PROBLEM — From the first line of the data below, repeat each line exactly until you reach the line with "Given: Open the Windows Start menu"; include that line too.

Collected data
========================

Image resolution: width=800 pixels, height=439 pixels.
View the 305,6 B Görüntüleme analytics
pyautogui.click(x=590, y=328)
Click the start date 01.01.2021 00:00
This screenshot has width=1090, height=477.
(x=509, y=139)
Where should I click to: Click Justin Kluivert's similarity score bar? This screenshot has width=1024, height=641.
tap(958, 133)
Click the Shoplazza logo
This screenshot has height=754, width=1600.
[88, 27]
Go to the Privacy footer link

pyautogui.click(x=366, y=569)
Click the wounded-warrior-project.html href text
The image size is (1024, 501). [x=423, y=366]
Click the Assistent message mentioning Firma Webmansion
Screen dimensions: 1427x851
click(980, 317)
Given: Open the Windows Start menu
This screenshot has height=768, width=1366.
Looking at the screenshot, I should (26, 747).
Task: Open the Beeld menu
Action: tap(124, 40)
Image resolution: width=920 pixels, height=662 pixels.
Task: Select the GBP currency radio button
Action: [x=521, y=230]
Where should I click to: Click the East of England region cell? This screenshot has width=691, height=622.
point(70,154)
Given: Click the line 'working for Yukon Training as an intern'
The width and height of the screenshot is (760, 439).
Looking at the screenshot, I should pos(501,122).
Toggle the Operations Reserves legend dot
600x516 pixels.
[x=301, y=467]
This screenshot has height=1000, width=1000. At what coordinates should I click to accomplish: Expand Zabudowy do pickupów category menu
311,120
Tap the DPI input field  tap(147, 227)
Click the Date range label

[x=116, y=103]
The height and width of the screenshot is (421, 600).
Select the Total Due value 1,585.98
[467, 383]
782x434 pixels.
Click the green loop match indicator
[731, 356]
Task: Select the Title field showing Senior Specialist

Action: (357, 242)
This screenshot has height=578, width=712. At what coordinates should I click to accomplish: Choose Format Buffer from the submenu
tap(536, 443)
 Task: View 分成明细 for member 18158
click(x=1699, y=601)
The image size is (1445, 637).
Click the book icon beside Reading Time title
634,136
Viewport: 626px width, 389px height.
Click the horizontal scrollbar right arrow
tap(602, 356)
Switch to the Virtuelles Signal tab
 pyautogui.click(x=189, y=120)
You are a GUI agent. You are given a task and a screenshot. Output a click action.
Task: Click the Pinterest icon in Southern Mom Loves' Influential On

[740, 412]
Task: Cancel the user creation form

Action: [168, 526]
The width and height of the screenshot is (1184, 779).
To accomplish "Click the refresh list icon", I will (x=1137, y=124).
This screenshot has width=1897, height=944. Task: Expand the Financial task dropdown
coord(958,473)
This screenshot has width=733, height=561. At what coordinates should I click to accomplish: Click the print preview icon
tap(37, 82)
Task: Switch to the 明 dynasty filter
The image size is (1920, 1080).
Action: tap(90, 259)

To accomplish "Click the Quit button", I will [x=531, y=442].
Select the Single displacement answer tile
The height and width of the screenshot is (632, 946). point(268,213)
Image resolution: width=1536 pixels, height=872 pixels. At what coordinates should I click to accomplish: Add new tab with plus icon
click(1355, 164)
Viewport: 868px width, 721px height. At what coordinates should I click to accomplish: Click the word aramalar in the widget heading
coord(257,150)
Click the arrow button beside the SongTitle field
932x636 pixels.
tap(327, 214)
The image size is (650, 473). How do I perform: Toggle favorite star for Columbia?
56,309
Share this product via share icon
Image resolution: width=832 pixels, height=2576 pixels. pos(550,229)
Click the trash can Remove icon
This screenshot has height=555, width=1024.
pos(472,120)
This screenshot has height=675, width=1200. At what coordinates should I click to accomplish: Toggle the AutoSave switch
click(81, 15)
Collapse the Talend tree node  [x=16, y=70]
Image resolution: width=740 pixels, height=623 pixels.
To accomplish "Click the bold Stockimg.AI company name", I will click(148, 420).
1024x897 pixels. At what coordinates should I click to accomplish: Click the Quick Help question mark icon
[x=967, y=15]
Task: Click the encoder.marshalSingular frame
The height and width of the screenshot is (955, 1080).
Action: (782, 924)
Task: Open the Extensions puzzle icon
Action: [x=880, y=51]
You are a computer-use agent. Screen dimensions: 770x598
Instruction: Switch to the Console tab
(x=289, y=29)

========================

OUTPUT BELOW —
Image resolution: width=800 pixels, height=439 pixels.
View the 305,6 B Görüntüleme analytics
pyautogui.click(x=590, y=328)
Click the start date 01.01.2021 00:00
This screenshot has width=1090, height=477.
(x=509, y=139)
Where should I click to: Click Justin Kluivert's similarity score bar? This screenshot has width=1024, height=641.
tap(958, 133)
Click the Shoplazza logo
This screenshot has height=754, width=1600.
[88, 27]
Go to the Privacy footer link

pyautogui.click(x=366, y=569)
Click the wounded-warrior-project.html href text
The image size is (1024, 501). [x=423, y=366]
Click the Assistent message mentioning Firma Webmansion
Screen dimensions: 1427x851
click(980, 317)
Given: Open the Windows Start menu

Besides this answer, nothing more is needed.